CEOs Lloyd Blankfein of Goldman Sachs, Jamie Dimon of JPMorgan Chase and Brian Moynihan of Bank of America urge Washington leaders to avoid the fiscal cliff.
In an urgent letter dated Oct. 18, the Financial Services Forum pressed leaders to "reach a bipartisan deal to avoid" massive tax hikes and across-the-board program cuts that could lead to recession. If Congress doesn't act by Jan. 1, the United States will go over the fiscal cliff, triggering about $1.2 trillion worth of spending cuts over a decade.
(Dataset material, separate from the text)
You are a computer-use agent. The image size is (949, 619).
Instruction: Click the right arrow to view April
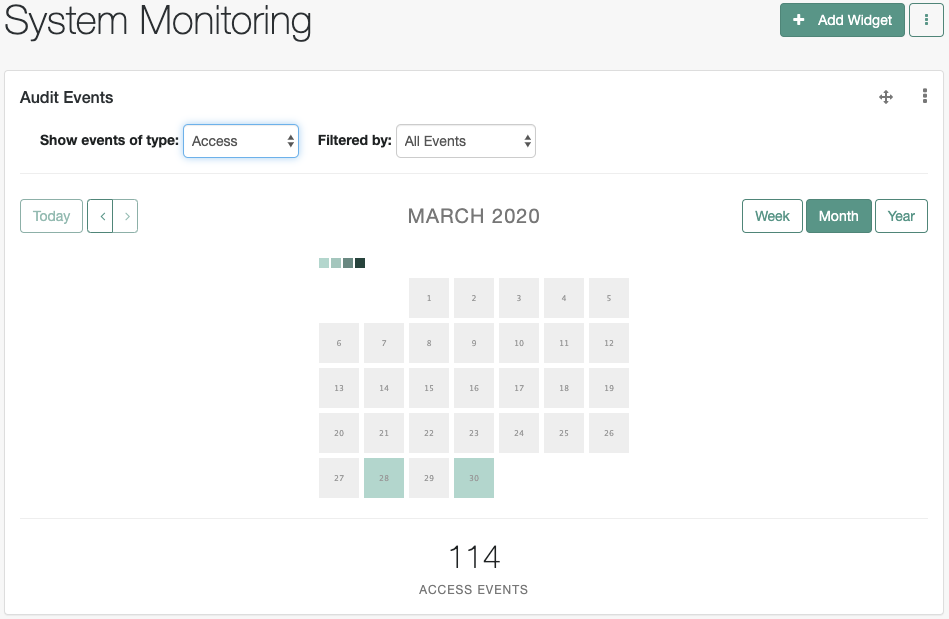(126, 216)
"The consequences of inaction -- for stability in global financial markets, for economic growth, for millions of Americans still without work, and for the financial circumstances of American businesses and households -- would be very grave," wrote 16 CEOs who are members of the financial industry trade group.
Business leaders, including those from the Business Roundtable and U.S. Chamber of Commerce have sharpened their call for action over the past few weeks. Last week, JPMorgan Chase (Fortune 500)'s Jamie Dimon told a forum his bank , wasted between $50 million and $100 million last summer as Congress and the White House squabbled over a deal to raise the debt ceiling.
Besides Dimon, signers of the letter included Brian Moynihan of Bank of America (Fortune 500) and Lloyd Blankfein of , Goldman Sachs (Fortune 500). Also signing was Michael Corbat of , Citigroup (Fortune 500), who was named the , bank's CEO just two days earlier.
The financial leaders warned in the letter that the nation's sputtering economy can't withstand the "impact of more gridlock from Washington."
"The solvency, productive capacity, and stability of the United States, as well as its moral authority as a global leader, require that its fiscal challenges be credibly met," the group wrote. "We trust that you will do everything you can to deliver the necessary leadership at this crucial time."
If the fiscal cliff isn't averted, it will lead to job losses in the private sector, which could push unemployment above 9% by the end of 2013, according to the Congressional Budget Office. And one study has suggested some 277,000 federal workers would be laid off.